» **THE TASK**
Output every entry verbatim.

[[ GIVEN RECORDS open ]]

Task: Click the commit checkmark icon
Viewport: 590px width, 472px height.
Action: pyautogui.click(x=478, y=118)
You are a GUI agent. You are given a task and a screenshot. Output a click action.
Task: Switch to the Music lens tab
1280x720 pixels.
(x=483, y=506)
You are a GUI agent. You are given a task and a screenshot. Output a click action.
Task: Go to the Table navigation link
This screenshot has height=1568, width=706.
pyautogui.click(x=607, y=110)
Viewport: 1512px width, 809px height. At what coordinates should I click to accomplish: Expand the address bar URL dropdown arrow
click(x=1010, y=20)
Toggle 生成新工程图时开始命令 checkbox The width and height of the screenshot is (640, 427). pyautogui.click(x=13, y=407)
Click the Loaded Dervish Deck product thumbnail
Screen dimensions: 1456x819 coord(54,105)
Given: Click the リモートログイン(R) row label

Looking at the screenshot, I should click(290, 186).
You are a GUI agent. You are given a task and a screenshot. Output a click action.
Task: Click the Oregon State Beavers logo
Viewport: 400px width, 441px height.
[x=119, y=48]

[[ GIVEN RECORDS closed ]]

» **RESPONSE FOR THIS EXERCISE**
Task: Click the commit checkmark icon
Viewport: 590px width, 472px height.
Action: pyautogui.click(x=478, y=118)
You are a GUI agent. You are given a task and a screenshot. Output a click action.
Task: Switch to the Music lens tab
1280x720 pixels.
(x=483, y=506)
You are a GUI agent. You are given a task and a screenshot. Output a click action.
Task: Go to the Table navigation link
This screenshot has height=1568, width=706.
pyautogui.click(x=607, y=110)
Viewport: 1512px width, 809px height. At what coordinates should I click to accomplish: Expand the address bar URL dropdown arrow
click(x=1010, y=20)
Toggle 生成新工程图时开始命令 checkbox The width and height of the screenshot is (640, 427). pyautogui.click(x=13, y=407)
Click the Loaded Dervish Deck product thumbnail
Screen dimensions: 1456x819 coord(54,105)
Given: Click the リモートログイン(R) row label

Looking at the screenshot, I should click(290, 186).
You are a GUI agent. You are given a task and a screenshot. Output a click action.
Task: Click the Oregon State Beavers logo
Viewport: 400px width, 441px height.
[x=119, y=48]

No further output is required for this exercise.